Keith Olbermann Helps Raise $250,000 for Storm-Ravaged Cheyenne River Reservation
TV pundit draws attention to “humanitarian crisis at home.”
For 14,000 Native Americans without heat or electricity, one minute of Keith Olbermann’s show was the attention they needed.
Less than a minute of air time. That’s all it took for Keith Olbermann to change the fate of Native Americans suffering one of the worst — and most ignored — natural disasters to hit the continental United States in years.

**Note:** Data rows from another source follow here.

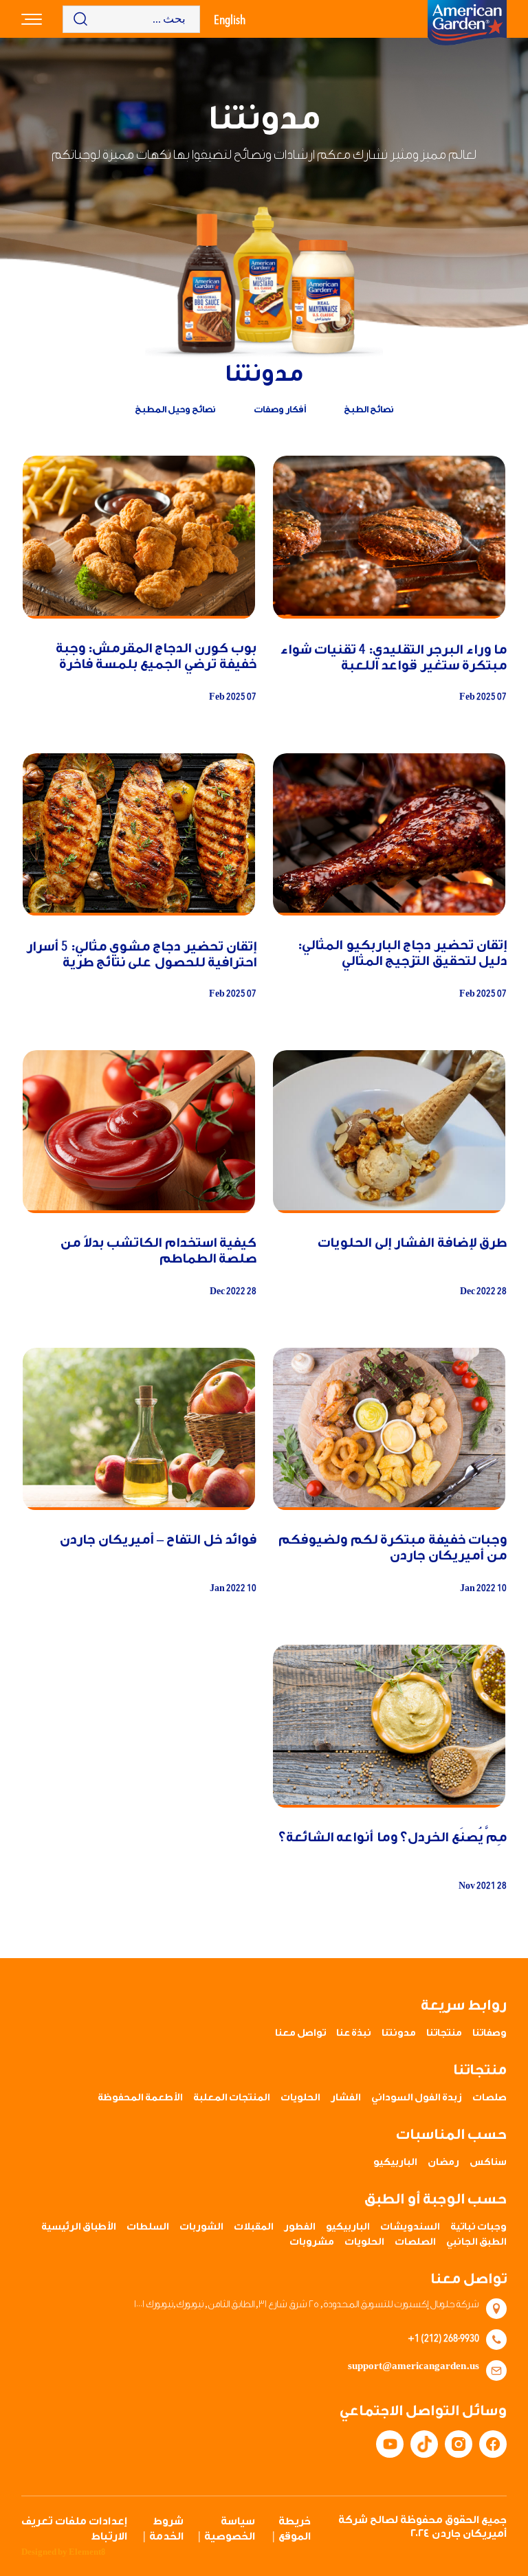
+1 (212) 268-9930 (443, 2337)
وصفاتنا (489, 2033)
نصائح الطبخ (369, 409)
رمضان (443, 2162)
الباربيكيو (395, 2162)
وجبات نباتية (478, 2226)
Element (87, 2552)
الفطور (300, 2226)
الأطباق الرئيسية (78, 2226)
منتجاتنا (444, 2033)
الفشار (346, 2097)
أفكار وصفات (280, 409)
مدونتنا (399, 2033)
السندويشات (410, 2226)
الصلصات (415, 2241)
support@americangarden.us (413, 2366)
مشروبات (311, 2241)
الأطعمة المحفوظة (140, 2097)
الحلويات (300, 2097)
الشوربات (201, 2226)
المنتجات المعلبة (231, 2097)
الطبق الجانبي (476, 2241)
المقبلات (254, 2226)
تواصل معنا (300, 2033)
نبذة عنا (353, 2033)
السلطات (147, 2226)
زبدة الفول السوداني (416, 2097)
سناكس (488, 2162)
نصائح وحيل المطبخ (175, 409)
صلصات (489, 2097)
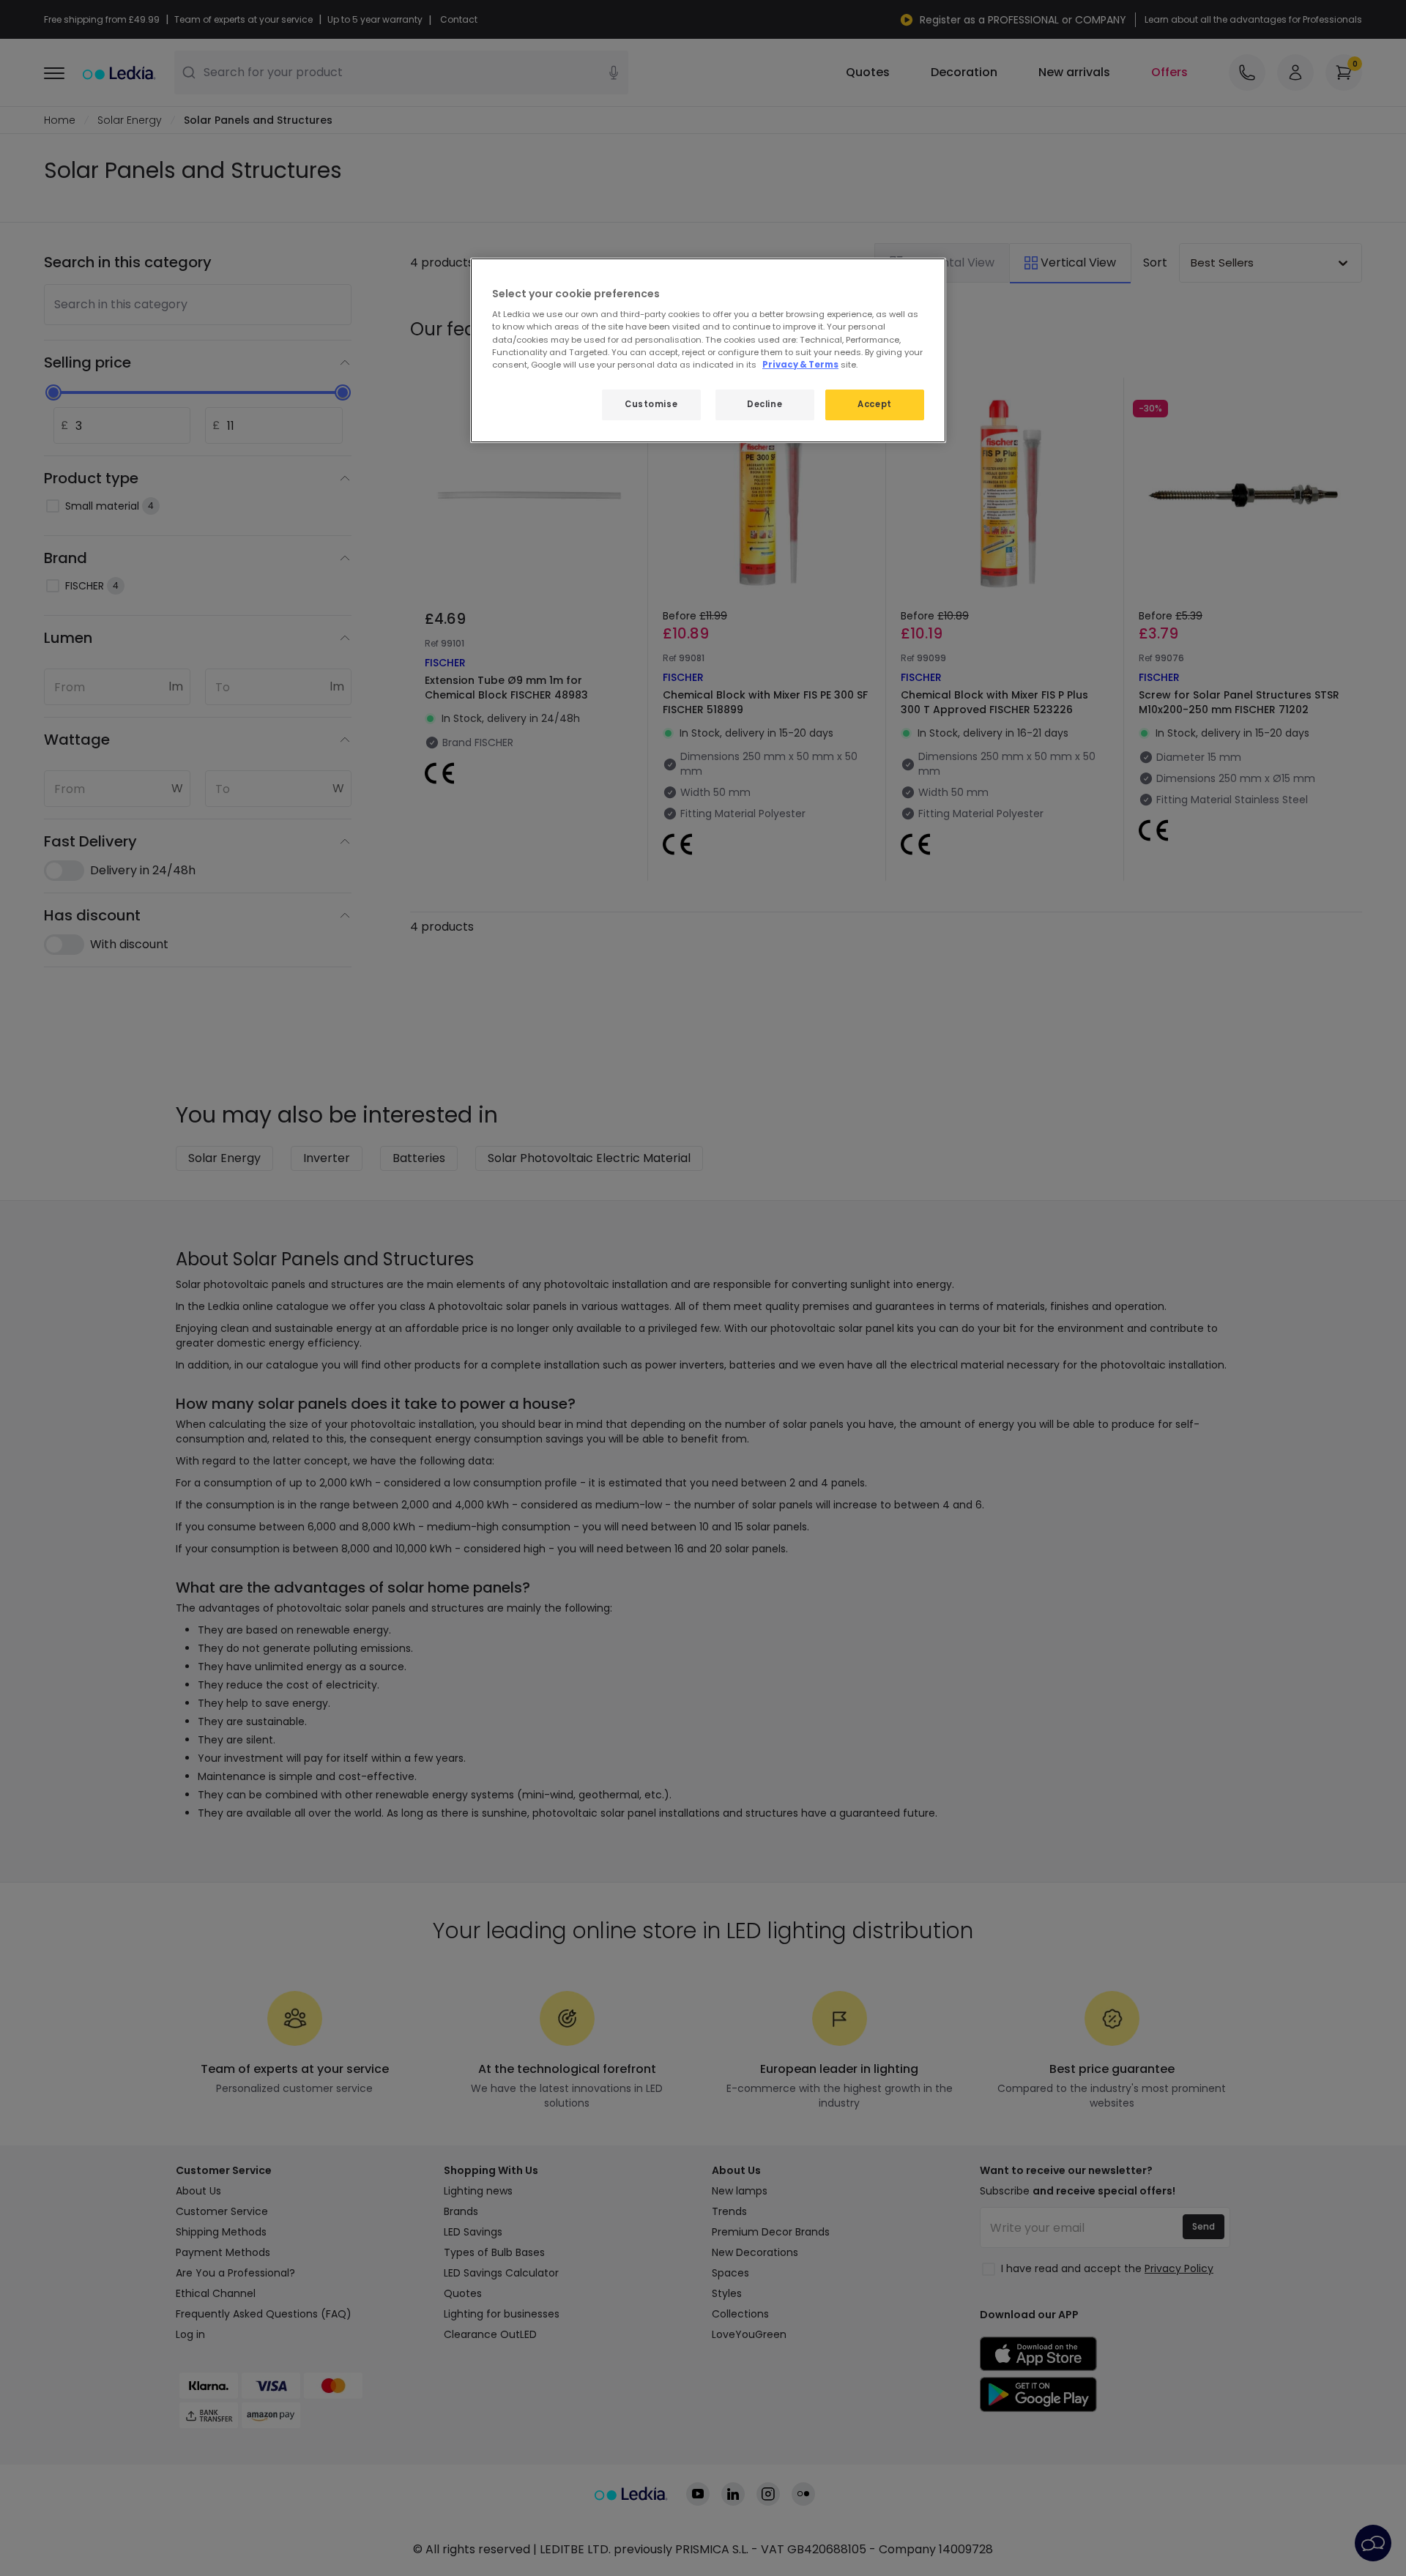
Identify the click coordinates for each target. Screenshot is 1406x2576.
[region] (708, 350)
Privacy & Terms (800, 365)
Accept (874, 404)
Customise (651, 404)
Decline (764, 404)
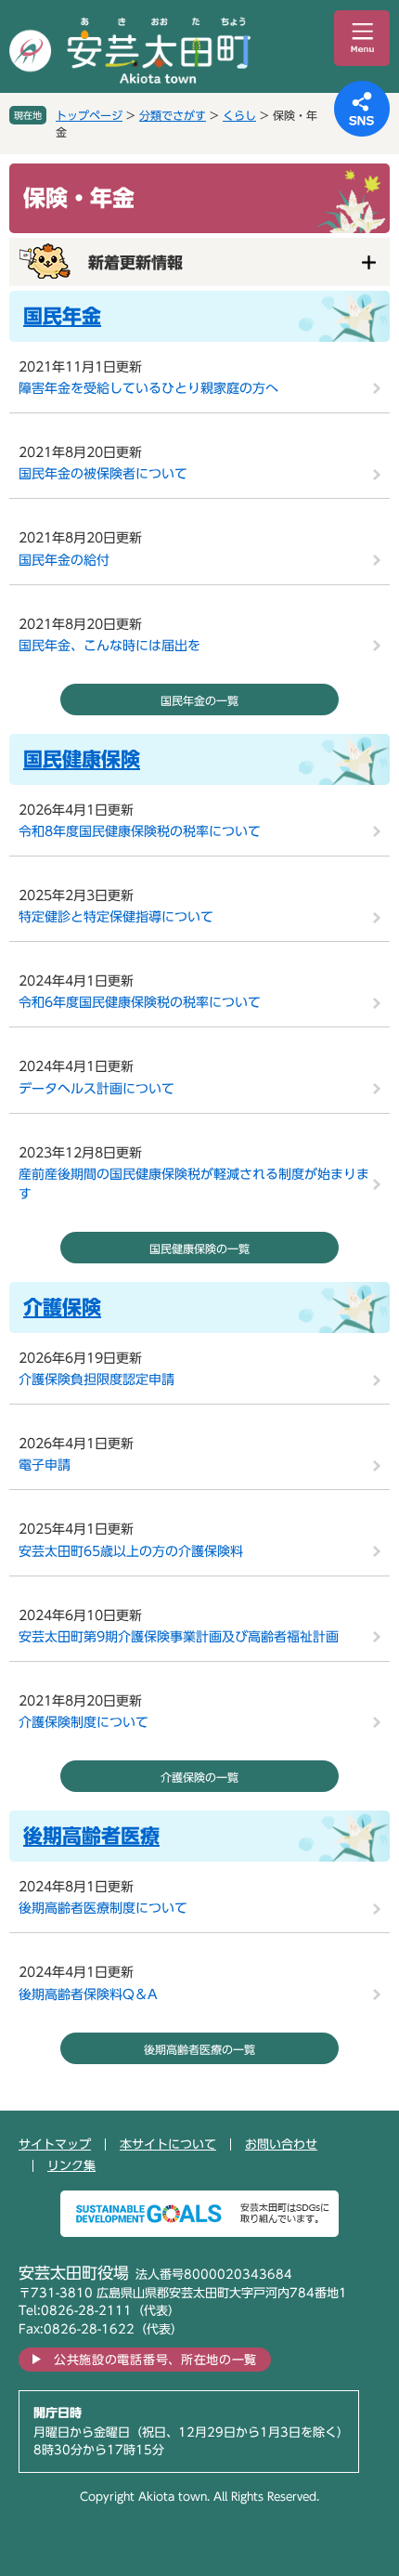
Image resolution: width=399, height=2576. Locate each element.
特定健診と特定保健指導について (116, 916)
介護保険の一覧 (199, 1777)
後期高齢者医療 (91, 1836)
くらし (239, 115)
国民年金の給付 (64, 560)
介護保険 (62, 1307)
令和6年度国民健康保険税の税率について (140, 1002)
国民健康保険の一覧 (199, 1248)
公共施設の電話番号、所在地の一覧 (155, 2360)
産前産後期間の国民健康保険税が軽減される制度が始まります (194, 1184)
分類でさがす (172, 115)
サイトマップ (55, 2144)
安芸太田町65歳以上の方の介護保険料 (131, 1551)
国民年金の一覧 (199, 700)
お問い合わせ (281, 2144)
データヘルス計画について (96, 1088)
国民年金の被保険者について (103, 473)
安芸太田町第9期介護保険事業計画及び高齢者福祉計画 (179, 1636)
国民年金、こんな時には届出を (109, 645)
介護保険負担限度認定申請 (96, 1379)
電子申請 (45, 1464)
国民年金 (62, 316)
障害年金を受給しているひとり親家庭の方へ (148, 388)
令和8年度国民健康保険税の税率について (140, 831)
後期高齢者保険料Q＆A (88, 1994)
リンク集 (71, 2166)
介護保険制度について (83, 1722)
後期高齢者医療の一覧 (199, 2049)
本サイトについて (168, 2144)
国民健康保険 (81, 759)
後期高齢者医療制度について (103, 1908)
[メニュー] (362, 38)
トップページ (89, 115)
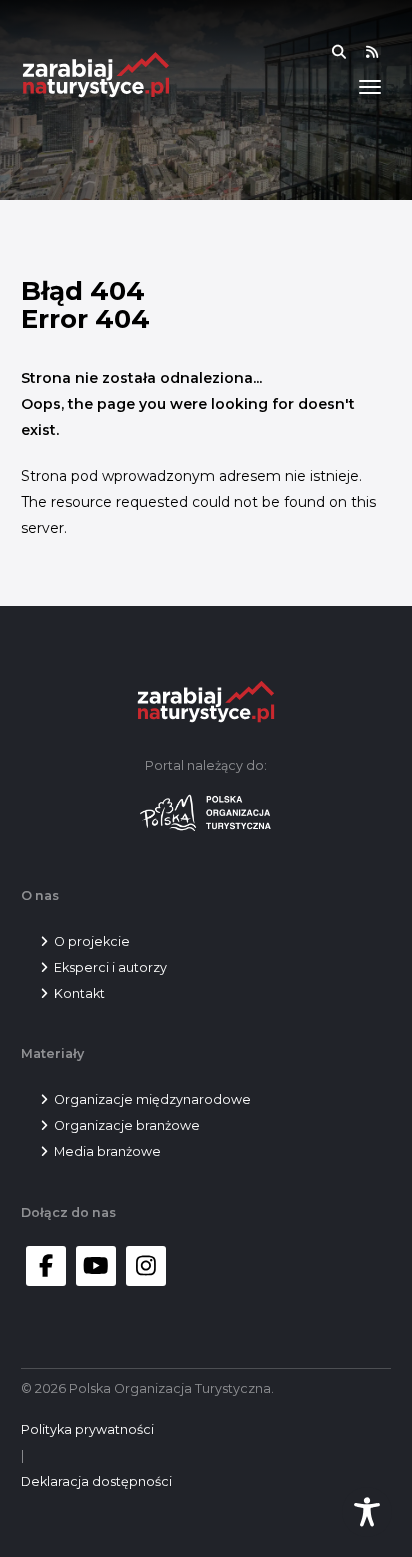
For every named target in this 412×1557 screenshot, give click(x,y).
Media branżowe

The Cheyenne River Sioux Reservation in South Dakota experienced debilitating ice storms and blizzards beginning on Jan. 22. The storms knocked out 2,500 utility poles and disrupted electricity and heat for 14,000 people, who were forced to live in sub-zero temperatures for nearly two weeks. Many homes were damaged, food spoiled, supplies dwindled to almost nothing, and all pleas for help seemed to fall on deaf ears.
Most of the media ignored this crisis, and despite calls for aid from the Sioux Nation, only $8,000 in donations had trickled in to help the reservation as of Feb. 9.
That’s when Keith Olbermann over at MSNBC took notice. In a brief segment of his show that night, Olbermann talked about the tragedy and the reservation’s need for immediate help, calling it a “humanitarian crisis at home.”